Lines giving target coordinates
★ ★ ★ ★

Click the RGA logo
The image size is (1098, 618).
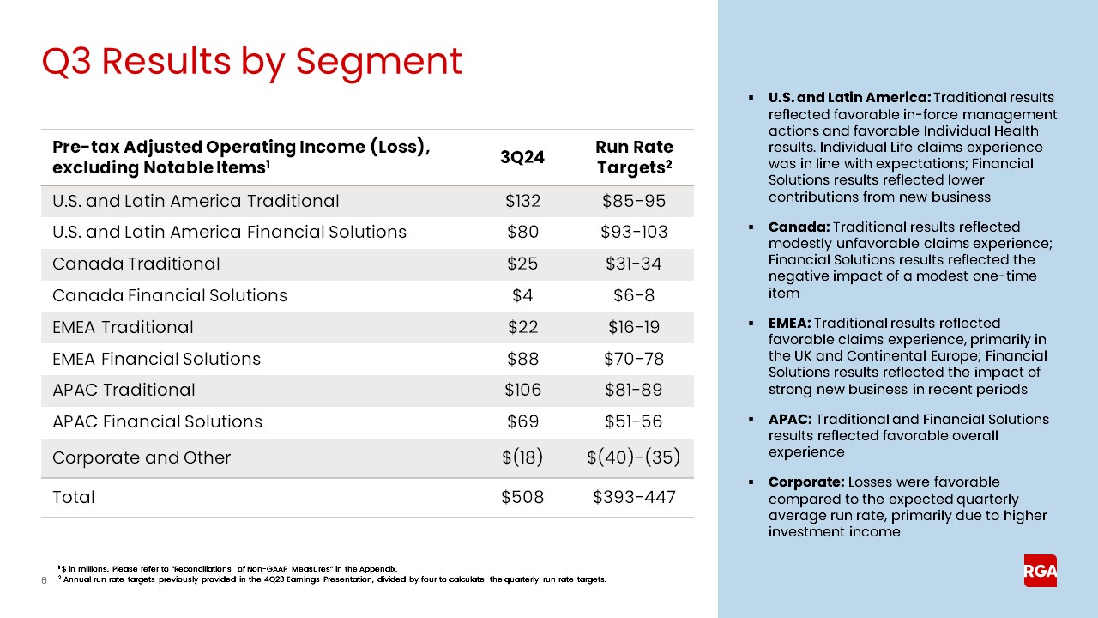coord(1040,571)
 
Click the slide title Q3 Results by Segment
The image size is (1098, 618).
coord(252,61)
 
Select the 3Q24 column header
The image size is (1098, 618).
coord(522,157)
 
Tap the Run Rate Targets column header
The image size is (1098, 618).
coord(634,157)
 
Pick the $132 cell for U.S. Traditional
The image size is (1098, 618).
coord(522,201)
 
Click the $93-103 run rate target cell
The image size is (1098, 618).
coord(634,232)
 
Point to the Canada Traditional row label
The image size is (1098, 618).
coord(136,264)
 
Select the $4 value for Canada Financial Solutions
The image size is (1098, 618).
coord(522,295)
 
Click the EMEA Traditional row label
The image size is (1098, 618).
coord(123,327)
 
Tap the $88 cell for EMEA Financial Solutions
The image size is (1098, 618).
coord(522,359)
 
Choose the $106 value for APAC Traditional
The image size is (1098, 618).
coord(522,390)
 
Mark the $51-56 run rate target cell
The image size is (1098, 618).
coord(634,421)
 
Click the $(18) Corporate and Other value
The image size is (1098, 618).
coord(522,457)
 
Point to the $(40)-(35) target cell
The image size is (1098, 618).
coord(634,457)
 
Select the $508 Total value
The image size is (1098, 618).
coord(522,497)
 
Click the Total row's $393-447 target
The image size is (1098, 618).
coord(634,497)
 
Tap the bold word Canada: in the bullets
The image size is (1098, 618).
coord(799,227)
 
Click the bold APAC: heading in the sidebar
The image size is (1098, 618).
coord(790,420)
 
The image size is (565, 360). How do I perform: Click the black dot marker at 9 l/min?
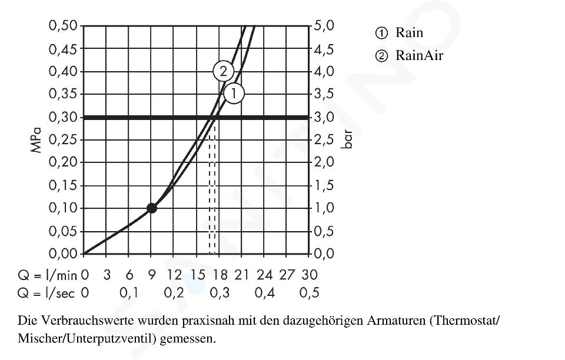(152, 208)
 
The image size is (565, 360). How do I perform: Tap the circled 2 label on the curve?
(223, 72)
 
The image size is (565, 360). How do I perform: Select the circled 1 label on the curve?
(233, 93)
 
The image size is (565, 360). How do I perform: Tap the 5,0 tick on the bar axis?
(324, 26)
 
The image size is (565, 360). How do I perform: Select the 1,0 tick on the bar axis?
(324, 208)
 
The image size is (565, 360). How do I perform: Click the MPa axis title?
(37, 140)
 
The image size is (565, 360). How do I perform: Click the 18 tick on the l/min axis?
(219, 275)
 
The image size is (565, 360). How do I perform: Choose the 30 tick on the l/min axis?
(310, 275)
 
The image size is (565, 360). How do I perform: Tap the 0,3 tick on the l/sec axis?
(219, 293)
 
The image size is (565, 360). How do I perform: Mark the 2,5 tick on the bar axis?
(324, 140)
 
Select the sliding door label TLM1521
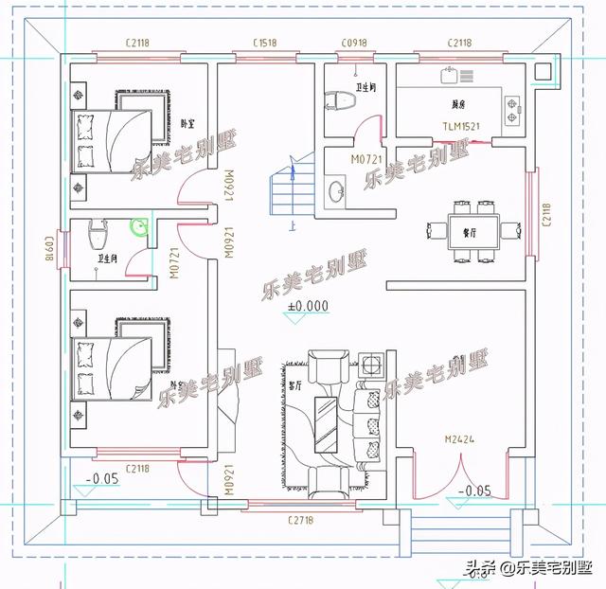(461, 126)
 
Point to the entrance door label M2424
(458, 439)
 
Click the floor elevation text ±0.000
(308, 306)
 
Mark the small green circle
(138, 226)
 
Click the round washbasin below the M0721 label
(336, 193)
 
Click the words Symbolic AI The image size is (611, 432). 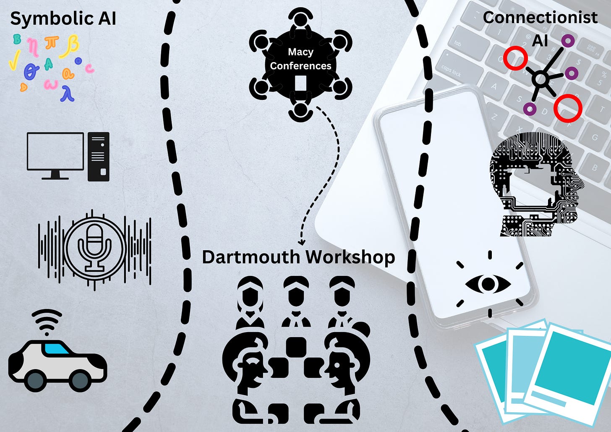point(63,19)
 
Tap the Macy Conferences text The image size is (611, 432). point(300,59)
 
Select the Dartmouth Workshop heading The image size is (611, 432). point(298,257)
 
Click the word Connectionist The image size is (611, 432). point(540,18)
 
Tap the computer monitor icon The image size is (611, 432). point(55,152)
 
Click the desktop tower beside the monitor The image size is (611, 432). point(99,157)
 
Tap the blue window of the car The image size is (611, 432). point(57,348)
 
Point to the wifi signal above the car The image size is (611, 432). point(47,321)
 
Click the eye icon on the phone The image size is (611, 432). point(488,284)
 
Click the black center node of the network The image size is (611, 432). point(541,79)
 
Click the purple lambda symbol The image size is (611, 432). point(67,94)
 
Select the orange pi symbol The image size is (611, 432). point(52,43)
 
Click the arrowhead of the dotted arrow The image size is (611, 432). point(301,242)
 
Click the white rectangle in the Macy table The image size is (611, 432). point(300,83)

★ ★ ★ ★

Set exercise:
Rescale the lines between the line containing "Click the slide title Q3 Results by Segment" and the line containing "coord(634,232)", inclusive, and write them out again in full. Multiply every coordinate in the answers by 0.25 and round to whole numbers with halves going up, leaving all other text unchanged.

Solution to the exercise:
Click the slide title Q3 Results by Segment
The image size is (1098, 618).
coord(63,15)
 
Select the 3Q24 column header
The image size is (1098, 618).
coord(131,39)
 
Tap the Run Rate Targets column header
The image size is (1098, 618).
coord(159,39)
 
Pick the $132 cell for U.S. Traditional
The image size is (1098, 618).
coord(131,50)
 
Click the $93-103 run rate target cell
The image size is (1098, 618).
coord(159,58)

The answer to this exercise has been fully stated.